Eosinophilia and Cutaneous Involvement in Angioimmunoblastic T-Cell Lymphoma
Sunday, March 6, 2016
South Exhibit Hall H (Convention Center)
Nan Chen, Internal Medicine Resident, Saul Amber, MD

Angioimmunoblastic T-cell lymphoma (AITL) is a rare, aggressive form of peripheral T-cell lymphoma.  Symptoms of AITL include high fever, night sweats, skin rash, and autoimmune disorders.  We present a rare case of AITL with elevated eosinophil and cutaneous involvement mimicking drug reaction with eosinophilia and systemic symptoms (DRESS)

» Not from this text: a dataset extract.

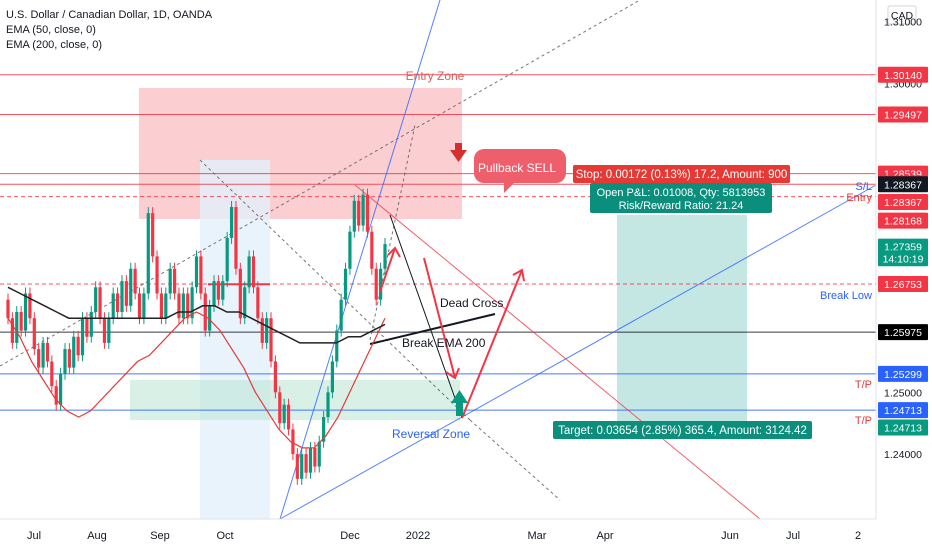  I want to click on trend-line, so click(515, 460).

A 47 year old male patient was referred to Allergists for recurrent pruritic rash, fever, Leukocytosis, eosinophilia, lymphadenopathy.   Rash was proceeded by fever and sweats and then developed pruritis over whole body along with focal skin lesions.   Pt was admitted into hospital with fever of 102.6, WBC 19.1 K/ul, 56% eosinophils, lymphadenopathy, and presumably diagnoses of drug reaction with eosinophilia and systemic symptoms (DRESS).  


Hematology consult and workup was conducted.  Peripheral blood smear showed normocytic anemia, eosinophilia, circulating plasma cell and rouleaux formation .  Right inguinal lymph node biopsy and flow cytometry findings raised the possibility of AITL.  Immunohistochemical stains also demonstrated the feature of AITL, including abnormal lymphocyte to be positive for CD 45, CD3, CD5, CD8, CD4 (loss ), CD7(loss), CD10 (partly), PD1, and in situ hybridization for EBV was positive.  Bone marrow revealed minimal marrow involvement by angioimmunoblastic T-cell Lymphoma, hypermacytosis with marked polyclonal plasmacytosis and moderate eosinophilia.  The patient was subsequently treated with chemotherapy for AITL.


Some patients with AITL experience a nonspecific dermatitis and eosinophilia, who might be referred to Allergists.  Awareness of the presentations of AITL is important for allergists to reach an accurate diagnosis.